Aceh, dengan sejarah panjangnya, mengenal betul makna sabar. Dari konflik, tsunami, hingga banjir yang berulang, masyarakat Aceh belajar bahwa bertahan hidup bukan hanya soal membangun kembali rumah, tetapi juga menegakkan kembali harapan. Di pengungsian yang sempit, di malam tanpa listrik, dan di dapur umum yang sederhana, sabar menjelma menjadi solidaritas: berbagi makanan, saling menguatkan, dan menjaga senyum anak-anak agar tidak ikut tenggelam dalam trauma.

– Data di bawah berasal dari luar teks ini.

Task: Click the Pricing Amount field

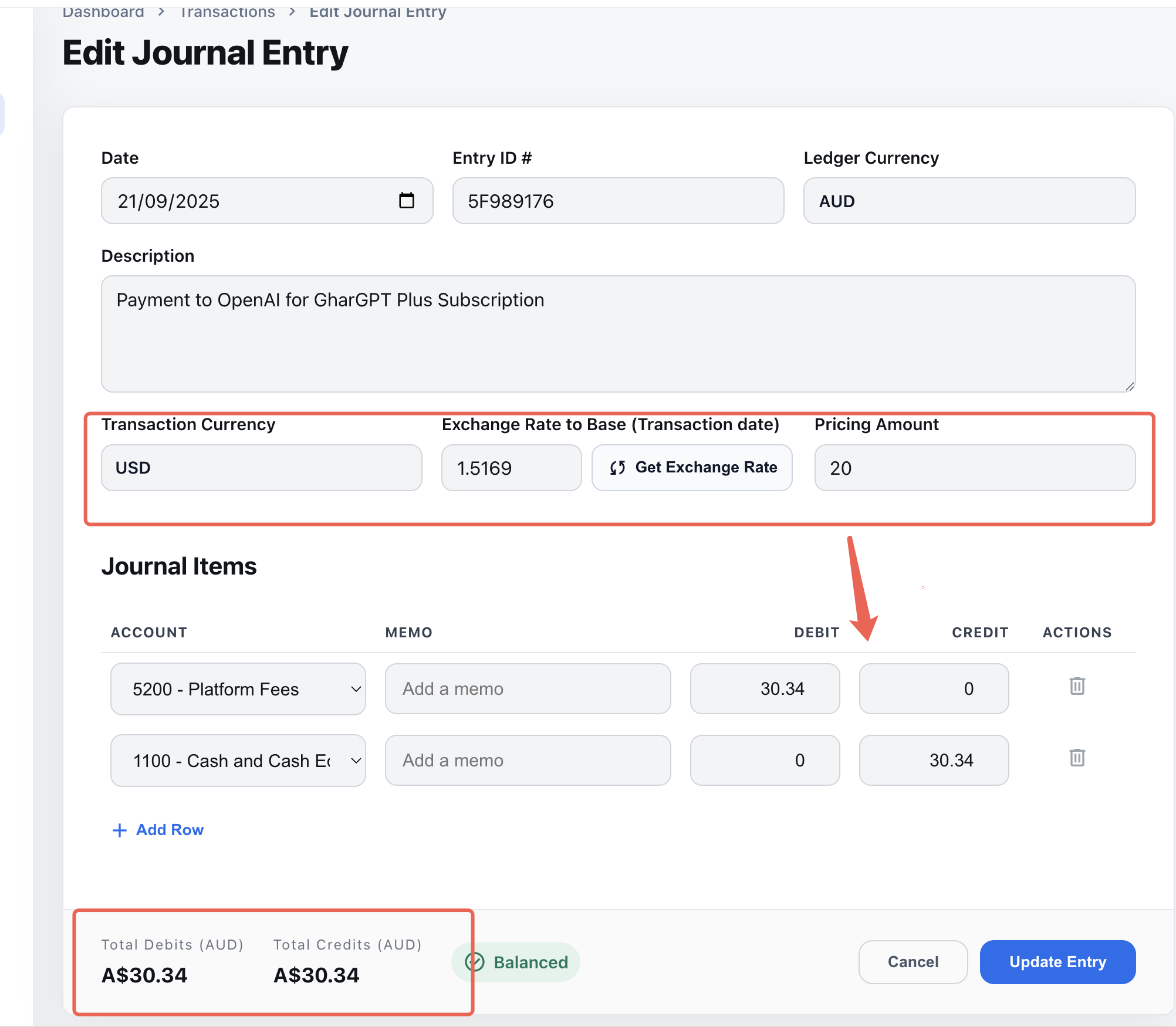Action: (x=974, y=468)
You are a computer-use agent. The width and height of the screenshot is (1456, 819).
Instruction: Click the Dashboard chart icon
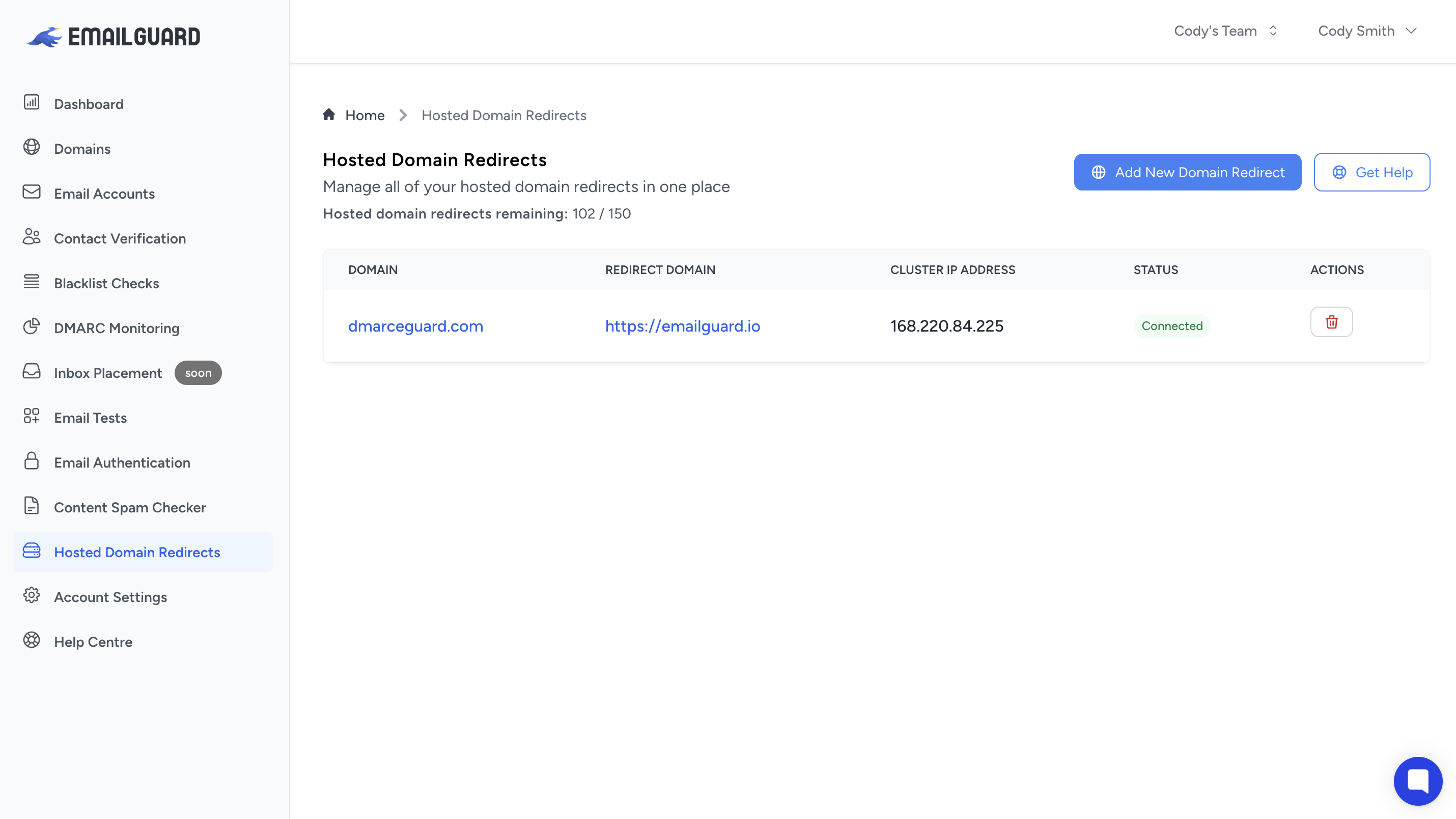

Menariknya, sabar tidak pernah datang sendiri. Ia selalu membawa janji tersembunyi: nikmat setelah kesempitan. Nikmat itu tidak selalu berupa harta yang kembali utuh atau rumah yang lebih megah. Kadang ia hadir dalam bentuk hati yang lebih lapang, iman yang lebih kuat, persaudaraan yang kian erat, dan kesadaran bahwa hidup bukan hanya tentang memiliki, tetapi tentang bertahan dan berbagi.
Musibah juga membuka mata kita terhadap banyak hal yang selama ini terabaikan. Tentang pentingnya kepemimpinan yang tanggap, kebijakan yang berpihak pada korban, serta pembangunan yang tidak mengorbankan alam. Di sinilah sabar harus berjalan beriringan dengan keberanian bersuara dan memperjuangkan keadilan. Sebab sabar sejati tidak membiarkan kesalahan berulang, melainkan mendorong perubahan agar penderitaan tidak terus diwariskan.
Pada akhirnya, mengenakan pakaian sabar bukan berarti meniadakan air mata. Ia justru mengajarkan bagaimana menangis tanpa kehilangan iman, mengeluh tanpa melupakan doa, dan terluka tanpa membenci takdir. Dari sabar itulah, perlahan nikmat akan menemukan jalannya—entah dalam bentuk pemulihan, kekuatan baru, atau hikmah yang kelak kita pahami di masa depan.
Karena hidup, sejatinya, bukan tentang bebas dari musibah. Hidup adalah tentang bagaimana manusia tetap manusiawi ketika musibah datang menimpa.